Projects are initiated in a number of ways:

  • A system that is currently in place in an organisation is not doing its job efficiently. Perhaps the business has grown and the system can't cope anymore. Perhaps too many problems keep arising.
  • Perhaps it is a new business that needs a way of solving a problem, for example, a new company needs to take on-line payments.
  • Perhaps an old system isn't flexible enough, or costs too much to run.
  • Perhaps there is a change in legislation that requires an existing computer system to be modified in some way.
  • Perhaps the company has heard of some new technology that they think may help them make their business more efficient and give them an advantage over their competitors.

Whatever the reason, a manager will notice that a system needs to be looked at. In the first instance, they will arrange a meeting with a Systems Analyst.

The first meeting

A Systems Analyst's job is to take charge of assessing a problem and to see whether or not it is suitable for computerisation, or whether an existing computer system can be upgraded. They will be expert in assessing situations. They will have a wide knowledge of existing computer technology and will be able to visualise what can be achieved with this technology. Before a Systems Analyst solves a problem, however, they need to be clear what the problem is! This might sound like common sense but can take a lot of time to get clear and it must be clear before any real work begins.

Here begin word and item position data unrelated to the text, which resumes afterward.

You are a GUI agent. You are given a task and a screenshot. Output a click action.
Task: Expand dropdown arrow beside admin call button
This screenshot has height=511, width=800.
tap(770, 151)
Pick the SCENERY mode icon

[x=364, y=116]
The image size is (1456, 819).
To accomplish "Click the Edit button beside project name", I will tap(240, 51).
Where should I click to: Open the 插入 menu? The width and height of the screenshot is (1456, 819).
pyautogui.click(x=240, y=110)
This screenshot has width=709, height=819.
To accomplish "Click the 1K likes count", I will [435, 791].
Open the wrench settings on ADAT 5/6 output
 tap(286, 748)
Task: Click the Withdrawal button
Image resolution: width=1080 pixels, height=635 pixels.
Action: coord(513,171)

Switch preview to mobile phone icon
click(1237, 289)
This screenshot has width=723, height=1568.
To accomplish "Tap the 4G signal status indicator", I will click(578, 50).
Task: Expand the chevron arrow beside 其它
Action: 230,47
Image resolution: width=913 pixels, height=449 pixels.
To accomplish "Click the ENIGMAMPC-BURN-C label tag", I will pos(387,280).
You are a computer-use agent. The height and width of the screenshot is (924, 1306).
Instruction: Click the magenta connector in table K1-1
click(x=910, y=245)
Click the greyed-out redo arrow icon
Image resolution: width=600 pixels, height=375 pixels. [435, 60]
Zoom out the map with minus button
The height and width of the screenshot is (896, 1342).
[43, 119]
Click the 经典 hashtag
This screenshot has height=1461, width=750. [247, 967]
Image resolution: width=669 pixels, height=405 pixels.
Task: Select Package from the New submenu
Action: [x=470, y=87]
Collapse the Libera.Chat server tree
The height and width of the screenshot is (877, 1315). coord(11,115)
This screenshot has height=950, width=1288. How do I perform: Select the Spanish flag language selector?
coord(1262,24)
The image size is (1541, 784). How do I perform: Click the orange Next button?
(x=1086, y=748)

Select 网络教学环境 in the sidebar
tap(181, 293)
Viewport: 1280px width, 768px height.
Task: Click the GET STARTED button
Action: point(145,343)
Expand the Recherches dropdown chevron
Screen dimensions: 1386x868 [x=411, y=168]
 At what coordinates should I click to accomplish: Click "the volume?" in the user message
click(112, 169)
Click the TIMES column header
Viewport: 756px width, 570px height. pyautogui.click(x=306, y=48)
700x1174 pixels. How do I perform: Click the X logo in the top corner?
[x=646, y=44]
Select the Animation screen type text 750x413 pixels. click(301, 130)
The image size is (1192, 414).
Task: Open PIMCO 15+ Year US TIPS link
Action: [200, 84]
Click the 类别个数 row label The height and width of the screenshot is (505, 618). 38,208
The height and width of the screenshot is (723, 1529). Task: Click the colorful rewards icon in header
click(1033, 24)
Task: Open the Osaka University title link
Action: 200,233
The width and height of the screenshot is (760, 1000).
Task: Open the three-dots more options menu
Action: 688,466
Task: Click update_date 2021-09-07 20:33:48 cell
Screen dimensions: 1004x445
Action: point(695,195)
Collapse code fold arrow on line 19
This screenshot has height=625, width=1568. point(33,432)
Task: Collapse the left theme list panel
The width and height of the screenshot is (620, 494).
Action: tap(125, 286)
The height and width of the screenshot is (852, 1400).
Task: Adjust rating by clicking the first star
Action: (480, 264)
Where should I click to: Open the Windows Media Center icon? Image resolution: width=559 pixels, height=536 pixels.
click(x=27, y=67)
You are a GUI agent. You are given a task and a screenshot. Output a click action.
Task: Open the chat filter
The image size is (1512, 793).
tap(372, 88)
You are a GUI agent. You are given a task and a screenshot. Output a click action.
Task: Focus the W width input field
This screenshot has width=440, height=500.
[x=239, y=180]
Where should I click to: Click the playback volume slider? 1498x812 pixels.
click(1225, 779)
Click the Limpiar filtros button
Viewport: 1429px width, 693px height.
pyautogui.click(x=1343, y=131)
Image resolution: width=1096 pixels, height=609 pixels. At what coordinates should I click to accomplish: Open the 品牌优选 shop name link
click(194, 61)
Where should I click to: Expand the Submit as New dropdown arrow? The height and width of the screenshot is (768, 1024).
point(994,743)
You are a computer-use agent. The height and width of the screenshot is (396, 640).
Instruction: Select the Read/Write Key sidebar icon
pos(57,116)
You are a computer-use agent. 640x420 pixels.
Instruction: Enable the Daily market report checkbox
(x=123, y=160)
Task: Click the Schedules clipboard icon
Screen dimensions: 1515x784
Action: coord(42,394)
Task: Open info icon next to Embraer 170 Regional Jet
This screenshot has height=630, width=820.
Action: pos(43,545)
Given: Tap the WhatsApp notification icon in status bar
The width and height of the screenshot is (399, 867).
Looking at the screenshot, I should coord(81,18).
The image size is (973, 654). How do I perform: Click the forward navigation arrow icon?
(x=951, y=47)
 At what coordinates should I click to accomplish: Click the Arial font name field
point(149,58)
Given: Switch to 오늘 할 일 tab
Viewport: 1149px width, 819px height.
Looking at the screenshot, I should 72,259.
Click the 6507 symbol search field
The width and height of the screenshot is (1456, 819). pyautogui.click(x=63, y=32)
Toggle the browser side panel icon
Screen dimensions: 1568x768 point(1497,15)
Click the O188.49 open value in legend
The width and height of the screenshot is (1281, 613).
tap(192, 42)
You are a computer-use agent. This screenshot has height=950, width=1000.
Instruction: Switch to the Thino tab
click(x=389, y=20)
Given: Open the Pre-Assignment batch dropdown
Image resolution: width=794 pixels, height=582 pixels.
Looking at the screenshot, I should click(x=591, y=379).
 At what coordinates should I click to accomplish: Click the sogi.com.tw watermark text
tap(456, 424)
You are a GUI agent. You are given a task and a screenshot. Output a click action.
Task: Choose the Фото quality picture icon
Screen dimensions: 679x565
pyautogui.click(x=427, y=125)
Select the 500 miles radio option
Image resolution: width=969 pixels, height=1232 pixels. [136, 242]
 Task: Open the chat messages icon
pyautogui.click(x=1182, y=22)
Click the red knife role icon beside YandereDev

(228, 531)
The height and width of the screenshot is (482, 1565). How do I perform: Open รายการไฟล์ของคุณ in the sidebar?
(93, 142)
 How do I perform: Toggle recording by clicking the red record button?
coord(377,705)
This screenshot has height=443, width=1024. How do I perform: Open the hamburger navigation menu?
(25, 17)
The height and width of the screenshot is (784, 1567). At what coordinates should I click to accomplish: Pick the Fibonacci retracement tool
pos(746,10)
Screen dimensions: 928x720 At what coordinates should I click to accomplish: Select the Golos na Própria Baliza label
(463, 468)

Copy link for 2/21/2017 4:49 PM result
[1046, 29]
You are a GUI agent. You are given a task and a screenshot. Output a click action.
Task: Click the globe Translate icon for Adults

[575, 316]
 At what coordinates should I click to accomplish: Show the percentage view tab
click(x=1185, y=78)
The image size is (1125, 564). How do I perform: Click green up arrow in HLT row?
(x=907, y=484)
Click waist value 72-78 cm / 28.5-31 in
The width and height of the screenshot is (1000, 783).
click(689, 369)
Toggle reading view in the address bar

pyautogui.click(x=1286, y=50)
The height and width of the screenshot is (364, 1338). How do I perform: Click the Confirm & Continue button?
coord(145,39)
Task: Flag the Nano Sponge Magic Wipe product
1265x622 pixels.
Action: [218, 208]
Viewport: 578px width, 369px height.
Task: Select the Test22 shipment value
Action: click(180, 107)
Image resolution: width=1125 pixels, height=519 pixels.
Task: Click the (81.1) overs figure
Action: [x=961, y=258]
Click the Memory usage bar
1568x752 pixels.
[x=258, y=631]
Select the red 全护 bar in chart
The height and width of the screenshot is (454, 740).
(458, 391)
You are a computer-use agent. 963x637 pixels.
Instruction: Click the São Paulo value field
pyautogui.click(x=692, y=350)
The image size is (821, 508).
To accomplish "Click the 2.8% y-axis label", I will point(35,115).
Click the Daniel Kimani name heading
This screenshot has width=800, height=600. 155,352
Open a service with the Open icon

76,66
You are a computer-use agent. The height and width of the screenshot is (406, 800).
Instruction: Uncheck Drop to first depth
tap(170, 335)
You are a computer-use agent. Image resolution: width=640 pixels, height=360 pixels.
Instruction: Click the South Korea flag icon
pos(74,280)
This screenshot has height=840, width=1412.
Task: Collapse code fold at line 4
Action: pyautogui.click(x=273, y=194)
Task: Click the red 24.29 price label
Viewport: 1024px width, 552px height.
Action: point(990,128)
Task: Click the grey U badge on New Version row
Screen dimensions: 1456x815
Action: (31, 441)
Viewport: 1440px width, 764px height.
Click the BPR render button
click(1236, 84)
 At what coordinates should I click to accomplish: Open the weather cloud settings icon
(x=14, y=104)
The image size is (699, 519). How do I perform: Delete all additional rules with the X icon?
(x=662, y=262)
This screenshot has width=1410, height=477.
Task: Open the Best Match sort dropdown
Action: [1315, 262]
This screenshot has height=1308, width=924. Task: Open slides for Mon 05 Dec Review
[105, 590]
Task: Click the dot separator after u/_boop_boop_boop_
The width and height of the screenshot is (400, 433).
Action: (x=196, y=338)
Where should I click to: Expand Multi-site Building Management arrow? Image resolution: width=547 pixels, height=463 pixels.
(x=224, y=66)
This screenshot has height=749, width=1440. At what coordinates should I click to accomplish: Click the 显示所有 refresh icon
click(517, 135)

When company X has a problem, they will call in a Systems Analyst to look into it. We can assume that the company will be expert in whatever area of business they are in. They will not be expert in computer systems. They will not know about the latest technology. They will not necessarily know all that can be achieved using computers in their business area.

This is where the potential problem lies. The Systems Analyst is an expert in computer systems, but not company X's business. Company X is an expert in their business but may, at best, have only a vague idea about computer technology and what it can do for the business. Yet they have to talk together at the beginning of a project to decide what the project aims are. It is a little like two people who speak two different languages meeting together. They have to find a common way to communicate.

When company X calls in the Systems Analyst for the first time, they will sit down together and company X will explain why they have contacted the Systems Analyst. The Systems Analyst will listen carefully and will also use this opportunity to ask any questions, perhaps clarifying some of the jargon that company X has used during the discussion or double-checking that they have understood what they have been told by the company. Together, they will try to define the 'scope' of the problem. They will try to flesh out what the problem is in language that both company X and the Systems Analyst understand.